А  Б  В  Г  Д  Е  Ж  З  И  Й  К  Л  М  Н  О  П  Р  С  Т  У  Ф  Х  Ц  Ч  Ш  Щ  Э  Ю  Я  AZ

 

«Впрочем, впредь я не стану платить по его счетам, – сказал лорд Уорбертон. – Он живет в сто крат лучше меня, купается в неслыханной роскоши, считает себя истым джентльменом и смотрит на меня сверху вниз. Ну а я демократ и стою за равенство. Я против привилегий младших братьев». Две из его сестер, вторая и самая младшая, вышли замуж – одна, как говорится, сделала хорошую партию, другая же так себе. Муж старшей – лорд Хейкок – славный малый, но, к сожалению, ярый консерватор, а его жена, по доброй старой традиции, пошла в этом отношении еще дальше мужа. Вторая сестра сочеталась браком с мелким сквайром из Норфолка, и, хотя они женаты без году неделя, обзавелись уже пятью детьми.

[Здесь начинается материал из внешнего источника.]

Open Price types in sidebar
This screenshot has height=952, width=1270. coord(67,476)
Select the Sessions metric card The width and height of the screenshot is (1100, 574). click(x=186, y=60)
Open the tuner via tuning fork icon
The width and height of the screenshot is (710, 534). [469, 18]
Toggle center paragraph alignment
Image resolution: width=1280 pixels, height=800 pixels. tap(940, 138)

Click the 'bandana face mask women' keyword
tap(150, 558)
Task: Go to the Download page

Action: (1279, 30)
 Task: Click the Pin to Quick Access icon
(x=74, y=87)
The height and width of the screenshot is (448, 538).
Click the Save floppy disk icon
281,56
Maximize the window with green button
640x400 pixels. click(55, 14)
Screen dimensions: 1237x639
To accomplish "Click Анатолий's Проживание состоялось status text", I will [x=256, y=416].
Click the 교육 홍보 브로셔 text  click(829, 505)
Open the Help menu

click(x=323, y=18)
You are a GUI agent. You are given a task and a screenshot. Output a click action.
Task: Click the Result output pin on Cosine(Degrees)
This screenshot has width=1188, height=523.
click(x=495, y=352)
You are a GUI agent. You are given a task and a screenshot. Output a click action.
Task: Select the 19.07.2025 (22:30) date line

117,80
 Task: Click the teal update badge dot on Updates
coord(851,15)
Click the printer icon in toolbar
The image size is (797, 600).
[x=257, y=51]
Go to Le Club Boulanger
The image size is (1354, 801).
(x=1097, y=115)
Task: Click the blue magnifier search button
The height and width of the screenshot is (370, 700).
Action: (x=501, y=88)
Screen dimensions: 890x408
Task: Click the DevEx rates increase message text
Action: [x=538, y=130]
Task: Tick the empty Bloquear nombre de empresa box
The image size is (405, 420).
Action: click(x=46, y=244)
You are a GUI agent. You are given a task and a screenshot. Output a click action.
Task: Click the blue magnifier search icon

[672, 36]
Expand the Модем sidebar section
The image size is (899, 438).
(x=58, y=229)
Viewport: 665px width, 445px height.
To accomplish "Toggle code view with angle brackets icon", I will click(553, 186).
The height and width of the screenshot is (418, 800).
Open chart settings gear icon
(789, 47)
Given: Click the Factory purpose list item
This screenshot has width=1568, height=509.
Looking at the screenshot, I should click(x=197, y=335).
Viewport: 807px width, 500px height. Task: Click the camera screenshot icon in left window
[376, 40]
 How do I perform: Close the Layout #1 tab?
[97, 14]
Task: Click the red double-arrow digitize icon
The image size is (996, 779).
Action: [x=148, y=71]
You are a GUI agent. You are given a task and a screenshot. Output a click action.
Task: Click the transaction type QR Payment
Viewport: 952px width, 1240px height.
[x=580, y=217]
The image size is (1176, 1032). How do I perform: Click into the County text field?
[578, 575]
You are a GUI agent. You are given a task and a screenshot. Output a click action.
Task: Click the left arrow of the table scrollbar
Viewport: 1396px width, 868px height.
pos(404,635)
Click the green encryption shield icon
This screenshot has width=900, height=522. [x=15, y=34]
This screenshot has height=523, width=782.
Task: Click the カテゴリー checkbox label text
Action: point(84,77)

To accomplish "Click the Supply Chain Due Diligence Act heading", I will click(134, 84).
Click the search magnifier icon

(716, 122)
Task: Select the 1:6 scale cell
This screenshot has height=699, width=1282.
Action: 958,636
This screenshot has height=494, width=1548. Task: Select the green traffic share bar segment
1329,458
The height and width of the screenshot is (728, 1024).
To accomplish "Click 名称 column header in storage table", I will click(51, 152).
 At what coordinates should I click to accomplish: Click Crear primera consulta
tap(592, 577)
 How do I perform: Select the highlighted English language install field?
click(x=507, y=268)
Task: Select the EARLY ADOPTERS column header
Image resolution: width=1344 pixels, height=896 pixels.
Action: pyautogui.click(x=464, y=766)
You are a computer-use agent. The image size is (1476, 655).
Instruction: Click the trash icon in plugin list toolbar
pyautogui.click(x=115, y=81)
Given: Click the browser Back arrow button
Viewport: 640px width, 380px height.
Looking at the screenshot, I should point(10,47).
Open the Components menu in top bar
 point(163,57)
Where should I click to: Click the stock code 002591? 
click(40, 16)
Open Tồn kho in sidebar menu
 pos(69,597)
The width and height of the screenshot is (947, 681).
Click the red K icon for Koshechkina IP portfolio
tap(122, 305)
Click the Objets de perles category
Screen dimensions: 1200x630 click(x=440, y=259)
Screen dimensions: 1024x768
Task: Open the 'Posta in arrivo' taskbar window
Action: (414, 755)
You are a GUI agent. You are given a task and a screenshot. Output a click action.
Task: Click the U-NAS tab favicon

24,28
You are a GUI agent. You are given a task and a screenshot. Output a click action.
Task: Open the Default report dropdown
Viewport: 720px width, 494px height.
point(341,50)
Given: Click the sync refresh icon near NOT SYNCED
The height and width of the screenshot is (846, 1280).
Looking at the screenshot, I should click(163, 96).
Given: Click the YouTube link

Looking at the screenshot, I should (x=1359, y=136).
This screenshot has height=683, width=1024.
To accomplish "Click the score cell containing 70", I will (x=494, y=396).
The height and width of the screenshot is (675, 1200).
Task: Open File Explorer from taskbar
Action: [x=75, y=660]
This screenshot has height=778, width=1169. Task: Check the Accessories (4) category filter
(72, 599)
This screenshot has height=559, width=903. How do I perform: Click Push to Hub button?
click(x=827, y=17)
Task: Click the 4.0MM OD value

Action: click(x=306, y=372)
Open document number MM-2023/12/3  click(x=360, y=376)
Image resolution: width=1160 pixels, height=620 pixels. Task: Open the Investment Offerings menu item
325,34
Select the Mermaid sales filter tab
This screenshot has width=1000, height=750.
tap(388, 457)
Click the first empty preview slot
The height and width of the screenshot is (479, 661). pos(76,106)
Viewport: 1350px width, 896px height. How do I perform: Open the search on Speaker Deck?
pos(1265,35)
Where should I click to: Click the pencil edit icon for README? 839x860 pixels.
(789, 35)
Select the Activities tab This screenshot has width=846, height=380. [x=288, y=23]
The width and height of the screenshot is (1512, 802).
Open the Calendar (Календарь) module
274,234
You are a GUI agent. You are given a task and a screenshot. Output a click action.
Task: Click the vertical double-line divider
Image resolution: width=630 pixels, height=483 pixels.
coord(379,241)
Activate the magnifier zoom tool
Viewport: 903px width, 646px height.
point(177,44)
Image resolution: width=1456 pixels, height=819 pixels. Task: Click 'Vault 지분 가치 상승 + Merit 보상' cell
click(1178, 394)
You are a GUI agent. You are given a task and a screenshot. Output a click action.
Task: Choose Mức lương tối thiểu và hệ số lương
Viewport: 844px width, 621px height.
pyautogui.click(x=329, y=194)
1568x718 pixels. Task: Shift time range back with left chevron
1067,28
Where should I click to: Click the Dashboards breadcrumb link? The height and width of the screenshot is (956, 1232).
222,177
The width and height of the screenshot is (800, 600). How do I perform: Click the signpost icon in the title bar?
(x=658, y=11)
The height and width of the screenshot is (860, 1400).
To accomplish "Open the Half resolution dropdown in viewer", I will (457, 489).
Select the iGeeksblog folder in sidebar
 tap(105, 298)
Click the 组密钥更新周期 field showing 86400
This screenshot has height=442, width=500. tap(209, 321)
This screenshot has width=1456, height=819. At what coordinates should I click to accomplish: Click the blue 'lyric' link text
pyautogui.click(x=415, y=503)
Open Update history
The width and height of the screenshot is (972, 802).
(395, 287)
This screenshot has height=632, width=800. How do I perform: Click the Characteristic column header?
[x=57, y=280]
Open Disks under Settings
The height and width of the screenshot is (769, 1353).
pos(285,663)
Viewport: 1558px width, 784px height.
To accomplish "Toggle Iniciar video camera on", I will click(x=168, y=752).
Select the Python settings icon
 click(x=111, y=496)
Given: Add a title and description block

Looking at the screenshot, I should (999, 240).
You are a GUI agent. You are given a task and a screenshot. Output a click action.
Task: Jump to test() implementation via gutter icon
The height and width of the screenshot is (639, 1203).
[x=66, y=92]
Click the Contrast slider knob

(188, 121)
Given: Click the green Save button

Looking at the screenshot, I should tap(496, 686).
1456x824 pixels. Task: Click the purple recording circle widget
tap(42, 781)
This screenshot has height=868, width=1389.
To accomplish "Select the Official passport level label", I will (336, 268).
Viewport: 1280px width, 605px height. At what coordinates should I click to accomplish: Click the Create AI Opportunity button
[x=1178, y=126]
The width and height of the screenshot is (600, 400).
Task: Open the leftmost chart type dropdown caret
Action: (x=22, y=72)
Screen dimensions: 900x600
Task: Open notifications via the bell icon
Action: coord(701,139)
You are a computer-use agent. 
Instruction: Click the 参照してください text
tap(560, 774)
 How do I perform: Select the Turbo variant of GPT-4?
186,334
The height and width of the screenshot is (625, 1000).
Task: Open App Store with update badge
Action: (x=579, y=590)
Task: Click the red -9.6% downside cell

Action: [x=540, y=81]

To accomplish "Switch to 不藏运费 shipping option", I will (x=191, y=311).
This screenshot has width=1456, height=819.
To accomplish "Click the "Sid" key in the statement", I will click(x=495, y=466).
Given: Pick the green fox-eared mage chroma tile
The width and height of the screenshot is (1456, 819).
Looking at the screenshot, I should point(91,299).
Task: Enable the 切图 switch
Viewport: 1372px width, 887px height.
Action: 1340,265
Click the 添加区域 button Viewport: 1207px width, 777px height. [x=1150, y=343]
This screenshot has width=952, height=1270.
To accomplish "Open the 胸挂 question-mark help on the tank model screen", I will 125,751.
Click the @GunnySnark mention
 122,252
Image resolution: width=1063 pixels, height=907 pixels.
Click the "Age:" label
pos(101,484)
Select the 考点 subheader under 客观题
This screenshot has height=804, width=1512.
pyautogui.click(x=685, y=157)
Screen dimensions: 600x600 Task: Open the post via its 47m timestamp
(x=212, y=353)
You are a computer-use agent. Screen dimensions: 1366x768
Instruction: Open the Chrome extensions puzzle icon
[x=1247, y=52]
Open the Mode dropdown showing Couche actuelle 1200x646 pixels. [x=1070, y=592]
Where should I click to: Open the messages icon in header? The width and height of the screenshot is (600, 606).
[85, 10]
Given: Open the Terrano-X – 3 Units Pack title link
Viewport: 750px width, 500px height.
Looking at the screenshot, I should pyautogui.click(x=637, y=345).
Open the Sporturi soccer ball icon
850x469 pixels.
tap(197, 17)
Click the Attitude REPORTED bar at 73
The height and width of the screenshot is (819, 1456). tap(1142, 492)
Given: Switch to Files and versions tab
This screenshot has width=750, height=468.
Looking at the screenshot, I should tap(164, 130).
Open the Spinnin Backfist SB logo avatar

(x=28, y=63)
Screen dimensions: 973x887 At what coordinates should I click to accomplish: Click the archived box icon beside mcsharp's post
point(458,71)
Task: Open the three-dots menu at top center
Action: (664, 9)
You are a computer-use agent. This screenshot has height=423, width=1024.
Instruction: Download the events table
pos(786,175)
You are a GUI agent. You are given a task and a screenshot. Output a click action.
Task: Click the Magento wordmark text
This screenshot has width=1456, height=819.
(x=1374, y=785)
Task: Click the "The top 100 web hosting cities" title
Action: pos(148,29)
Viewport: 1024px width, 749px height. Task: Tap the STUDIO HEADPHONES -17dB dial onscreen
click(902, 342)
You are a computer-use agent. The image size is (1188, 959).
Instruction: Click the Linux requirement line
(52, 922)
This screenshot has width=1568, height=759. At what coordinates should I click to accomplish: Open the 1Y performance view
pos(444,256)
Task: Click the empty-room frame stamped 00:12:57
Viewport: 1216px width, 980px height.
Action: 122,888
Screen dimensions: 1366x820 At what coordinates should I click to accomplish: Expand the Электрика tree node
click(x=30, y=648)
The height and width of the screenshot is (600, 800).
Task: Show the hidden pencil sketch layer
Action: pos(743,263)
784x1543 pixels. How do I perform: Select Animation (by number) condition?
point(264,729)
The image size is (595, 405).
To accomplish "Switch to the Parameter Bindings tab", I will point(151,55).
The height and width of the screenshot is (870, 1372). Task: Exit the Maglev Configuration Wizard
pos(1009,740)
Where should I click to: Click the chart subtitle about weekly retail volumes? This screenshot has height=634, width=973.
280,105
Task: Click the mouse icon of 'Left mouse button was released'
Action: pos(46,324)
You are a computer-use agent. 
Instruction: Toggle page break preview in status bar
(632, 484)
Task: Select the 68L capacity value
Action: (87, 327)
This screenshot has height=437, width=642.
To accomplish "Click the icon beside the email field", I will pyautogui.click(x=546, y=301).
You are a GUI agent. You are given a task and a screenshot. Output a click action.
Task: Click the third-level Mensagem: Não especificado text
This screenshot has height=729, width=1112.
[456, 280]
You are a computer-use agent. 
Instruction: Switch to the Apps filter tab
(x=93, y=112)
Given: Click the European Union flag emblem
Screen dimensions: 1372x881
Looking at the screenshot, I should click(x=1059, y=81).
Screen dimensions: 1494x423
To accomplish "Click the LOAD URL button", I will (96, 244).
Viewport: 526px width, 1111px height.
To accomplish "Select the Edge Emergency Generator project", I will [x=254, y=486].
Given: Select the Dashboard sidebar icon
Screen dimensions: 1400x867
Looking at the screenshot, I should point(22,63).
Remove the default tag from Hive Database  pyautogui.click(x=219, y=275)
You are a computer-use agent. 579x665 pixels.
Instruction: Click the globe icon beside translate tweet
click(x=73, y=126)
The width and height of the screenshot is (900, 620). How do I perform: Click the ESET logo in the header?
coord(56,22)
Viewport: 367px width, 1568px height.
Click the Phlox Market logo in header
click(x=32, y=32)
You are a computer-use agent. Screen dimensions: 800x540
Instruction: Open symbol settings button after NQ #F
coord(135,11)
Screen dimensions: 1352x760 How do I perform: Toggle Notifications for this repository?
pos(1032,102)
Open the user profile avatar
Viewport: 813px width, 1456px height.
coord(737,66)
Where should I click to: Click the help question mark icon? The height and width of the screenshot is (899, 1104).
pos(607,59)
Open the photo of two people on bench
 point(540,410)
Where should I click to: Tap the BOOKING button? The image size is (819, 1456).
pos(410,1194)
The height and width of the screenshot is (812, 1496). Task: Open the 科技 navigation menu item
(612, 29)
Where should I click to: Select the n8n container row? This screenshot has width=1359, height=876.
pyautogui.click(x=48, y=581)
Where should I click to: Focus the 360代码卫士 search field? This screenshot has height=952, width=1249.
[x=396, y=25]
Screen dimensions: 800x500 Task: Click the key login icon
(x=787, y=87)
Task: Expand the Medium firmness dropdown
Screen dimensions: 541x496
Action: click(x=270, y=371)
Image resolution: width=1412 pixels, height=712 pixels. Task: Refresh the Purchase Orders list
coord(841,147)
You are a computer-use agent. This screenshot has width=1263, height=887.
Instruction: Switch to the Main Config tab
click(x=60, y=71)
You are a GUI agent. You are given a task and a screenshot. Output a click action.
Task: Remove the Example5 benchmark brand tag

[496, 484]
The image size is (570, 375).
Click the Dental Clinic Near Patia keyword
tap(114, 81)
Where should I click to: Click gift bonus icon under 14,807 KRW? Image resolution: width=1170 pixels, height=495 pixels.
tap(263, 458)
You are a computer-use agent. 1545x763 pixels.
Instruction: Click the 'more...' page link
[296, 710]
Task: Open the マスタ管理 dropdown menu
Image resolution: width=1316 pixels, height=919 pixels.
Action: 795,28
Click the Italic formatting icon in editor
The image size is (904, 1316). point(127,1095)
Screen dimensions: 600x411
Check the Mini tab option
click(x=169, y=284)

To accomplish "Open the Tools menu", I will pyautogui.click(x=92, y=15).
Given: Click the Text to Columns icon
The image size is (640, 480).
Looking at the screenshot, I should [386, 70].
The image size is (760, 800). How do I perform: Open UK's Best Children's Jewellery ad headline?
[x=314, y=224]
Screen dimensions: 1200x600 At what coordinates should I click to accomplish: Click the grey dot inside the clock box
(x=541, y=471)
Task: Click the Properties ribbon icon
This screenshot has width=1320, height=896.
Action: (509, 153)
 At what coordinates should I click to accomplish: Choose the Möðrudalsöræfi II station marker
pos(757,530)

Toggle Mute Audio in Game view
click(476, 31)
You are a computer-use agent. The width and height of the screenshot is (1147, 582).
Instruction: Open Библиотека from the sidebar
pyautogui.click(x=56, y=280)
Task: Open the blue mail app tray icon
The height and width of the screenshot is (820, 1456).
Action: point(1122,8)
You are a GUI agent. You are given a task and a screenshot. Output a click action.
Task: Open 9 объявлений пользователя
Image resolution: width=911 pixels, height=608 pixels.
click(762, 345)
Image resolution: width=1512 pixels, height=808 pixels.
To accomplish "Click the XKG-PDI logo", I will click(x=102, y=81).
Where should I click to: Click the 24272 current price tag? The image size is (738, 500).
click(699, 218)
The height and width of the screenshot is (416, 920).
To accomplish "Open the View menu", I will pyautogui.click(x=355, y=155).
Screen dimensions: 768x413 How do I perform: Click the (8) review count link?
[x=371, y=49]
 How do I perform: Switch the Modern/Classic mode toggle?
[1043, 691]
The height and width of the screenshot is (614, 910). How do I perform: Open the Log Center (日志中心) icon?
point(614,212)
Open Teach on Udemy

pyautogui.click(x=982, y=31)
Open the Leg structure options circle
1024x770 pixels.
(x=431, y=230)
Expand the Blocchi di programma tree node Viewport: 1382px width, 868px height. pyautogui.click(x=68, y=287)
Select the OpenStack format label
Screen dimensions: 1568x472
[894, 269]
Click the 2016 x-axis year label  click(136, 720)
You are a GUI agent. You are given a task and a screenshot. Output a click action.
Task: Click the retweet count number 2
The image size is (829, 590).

Все эти сведения и многие другие лорд Уорбертон сообщил нашей юной американке, стремясь раскрыть и объяснить ей некоторые особенности английского образа жизни. Изабеллу порою забавляла обстоятельность его объяснений, вызванная, очевидно, некоторым недоверием к ее жизненному опыту и воображению. «Он полагает, что я дикарка, – говорила она себе, – и что в глаза не видела ножа и вилки». И она забрасывала его наивными вопросами с единственной целью – услышать, как он будет всерьез на них отвечать, а когда он попадался в ловушку, восклицала:
– Какая жалость, что я не могу показаться вам в воинской раскраске и перьях! Знай я, как вы добры к нам, бедным индейцам, я захватила бы с собой мой национальный костюм.
Лорд Уорбертон, который не раз бывал в Соединенных Штатах и знал о них намного больше Изабеллы, с присущей ему вежливостью тут же заявлял, что Америка самая очаровательная в мире страна, но, по его воспоминаниям, американцам отнюдь не лишне растолковать кое-что относительно Англии.
– Я был бы рад, если бы вы тогда оказались рядом и растолковали мне кое-что относительно Америки, – сказал он. – Многое, очень многое вызывало мое недоумение, более того, повергало в смущение. И, что хуже всего, объяснения только еще больше меня смущали. Знаете, по-моему, мне часто намеренно говорили все наоборот. У вас в Америке умеют очень ловко дурачить человека. Но мои объяснения вполне заслуживают доверия – все в точности так, как я говорю, – можете не сомневаться.
В одном по крайней мере можно было не сомневаться – лорд Уорбертон был умен, образован и осведомлен чуть ли не обо всем на свете. Он приоткрывался Изабелле с самых интересных и неожиданных сторон, однако она не чувствовала в нем ни малейшей рисовки; к тому же, располагая невиданными возможностями и будучи осыпан, как выразилась Изабелла, всеми жизненными благами, не ставил себе этого в заслугу. Он располагал всем, что может дать человеку жизнь, но не утратил представления о мере вещей. Богатый жизненный опыт – так легко ему доставшийся! – не заглушил в нем скромности, порою почти что юношеской, и сочетание это, приятное и благотворное – отменного вкуса, как какое-нибудь лакомое блюдо, – нисколько не теряло в своей прелести от того, что было сдобрено разумной добротой.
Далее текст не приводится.